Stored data
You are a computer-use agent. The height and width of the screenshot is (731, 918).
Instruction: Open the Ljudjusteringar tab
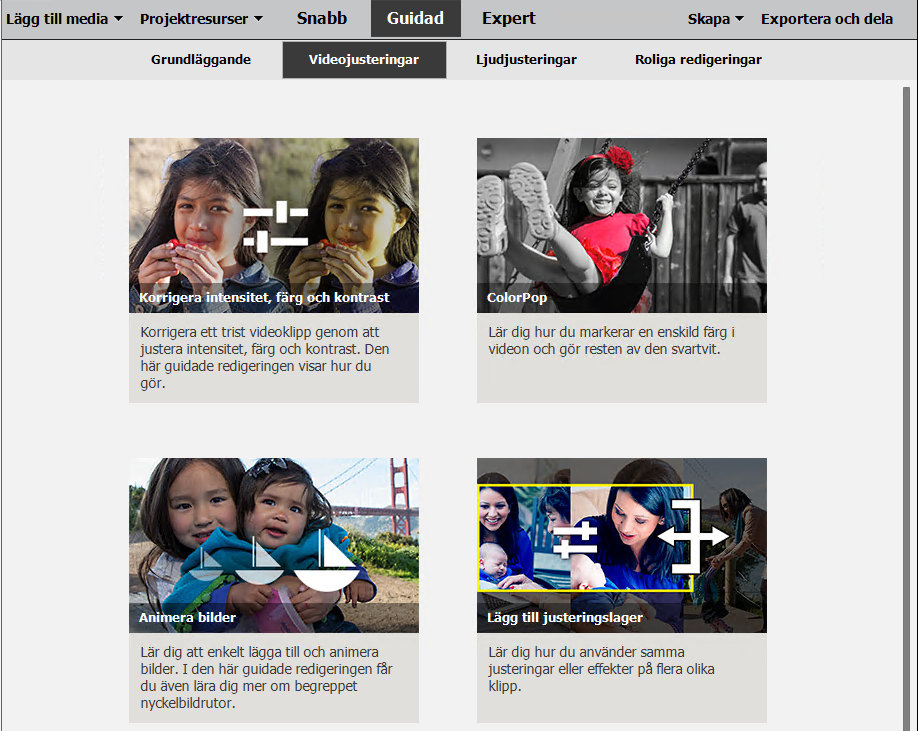pyautogui.click(x=526, y=60)
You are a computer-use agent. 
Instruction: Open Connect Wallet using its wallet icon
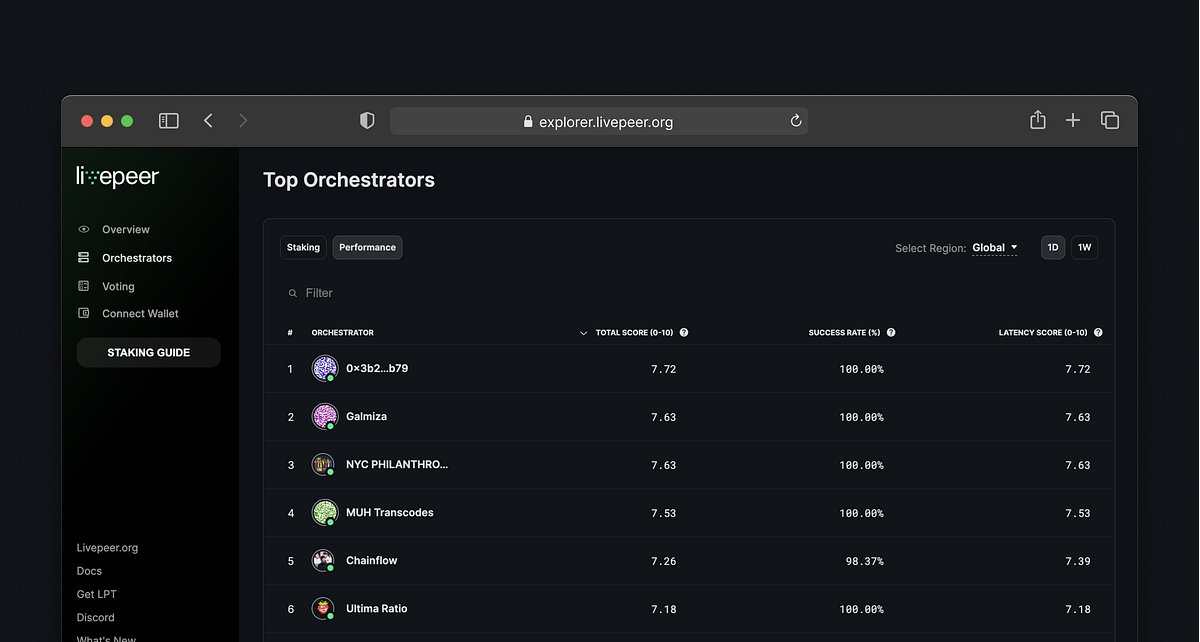click(x=84, y=313)
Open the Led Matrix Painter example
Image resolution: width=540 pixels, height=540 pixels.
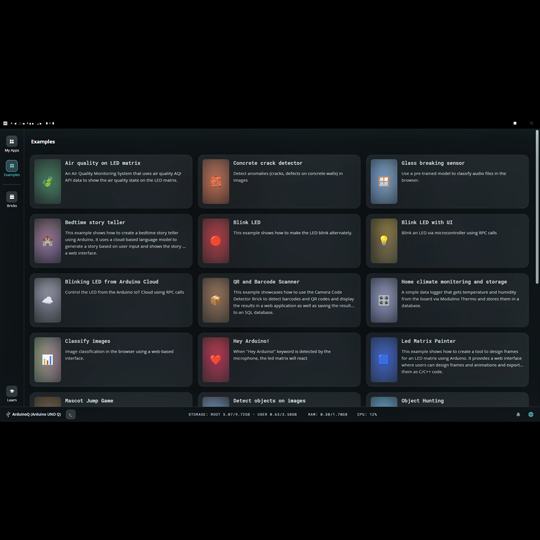(x=447, y=360)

WORK ITEM -
Go over the entries above and say how many lines hold the string "computer", with no other text.

RESULT -
2